In which digital manifestations of myself plague the Internets
Posted on Wed 28 May 2008 in misc
Over the past few months, I've been fortunate enough to participate in a few events that have been recorded and made available on the 'net for your perpetual amusement. Well - amusing if you're a special sort of person. Following are the three latest such adventures, in chronological order:
- CouchDB: delicious sacrilege (presentation at the Code4Lib 2008 conference from February 2008). You can find my slides for the presentation here, but Noel Peden did such a good job of recording the video that you probably don't need them. Watching this wasn't as painful as I thought it was going to be. Oh, and what is this? It's a fairly technical introduction to CouchDB, a RESTful, replicating, high-performance document database. It's only 20 minutes long, and it may be amusing to watch my presentation "style" even if you don't care about the technical bits at all. Oh, and my monitor was blank for the entire thing, so I had to look over my shoulder to see what my audience was seeing. video_out_problems--
- I gave a presentation on the state of acquisitions in Evergreen as of March 12, 2008 at the VALE Next Generation Academic Library Symposium. VALE made video (streaming WMV) available, as well as audio (MP3), and my slides are available here. I haven't watched this one yet: for one thing, the state of Evergreen acquisitions has come a long way in the past two months. For another, during the question-and-answer session that follows my talk, I recall giving a rather garbled answer to what should have been a straightforward question about the GPL license. Of course, nothing is straightforward about licensing...

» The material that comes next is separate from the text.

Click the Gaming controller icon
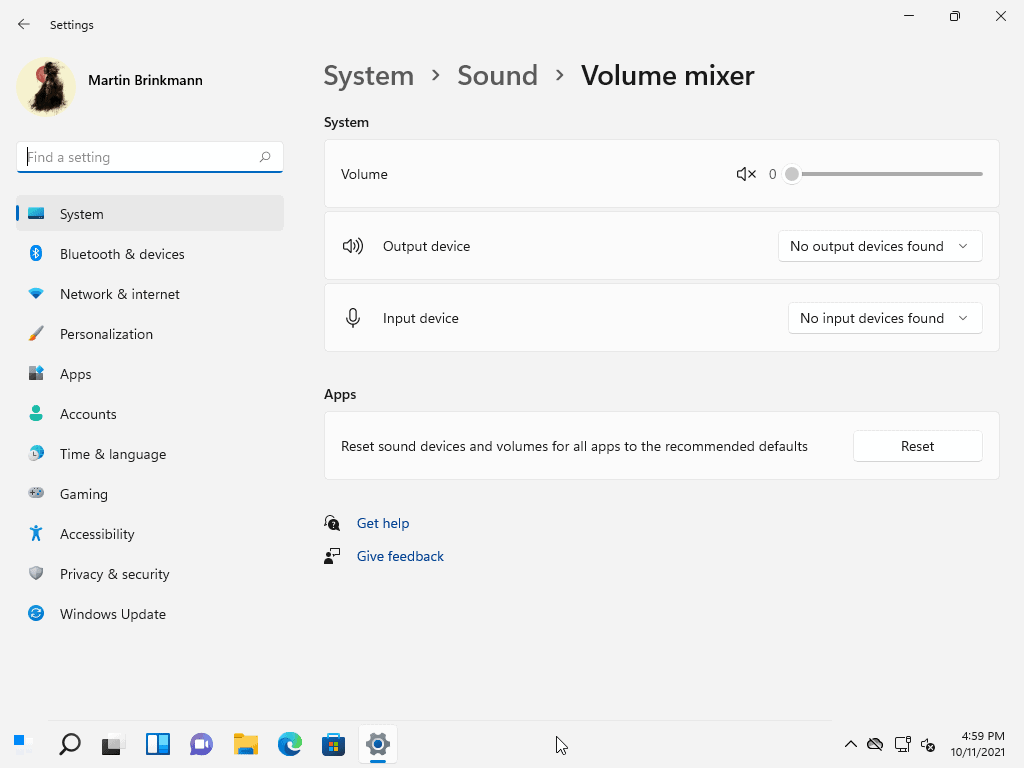Image resolution: width=1024 pixels, height=768 pixels. click(36, 494)
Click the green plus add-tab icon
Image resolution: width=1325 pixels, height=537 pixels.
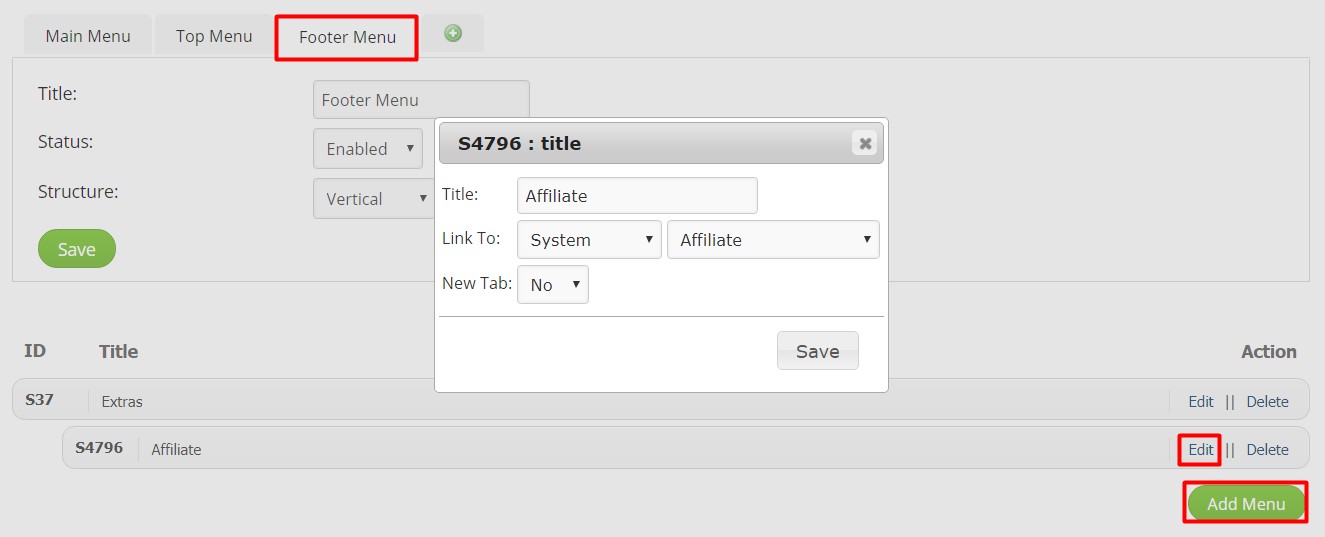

- Last week I was at the University of Windsor collaborating with the likes of Mike Rylander, Bill Erickson, David Fiander, Art Rhyno, John Fink, Michael Giarlo, and Graham Fawcett on Evergreen's acquisitions system... David snapped this photo of John and I working in the ancient "Technical Services" room (hah!) and it was picked up by a local Windsor blog with the comment "librarians are the new geek". Thanks, I think...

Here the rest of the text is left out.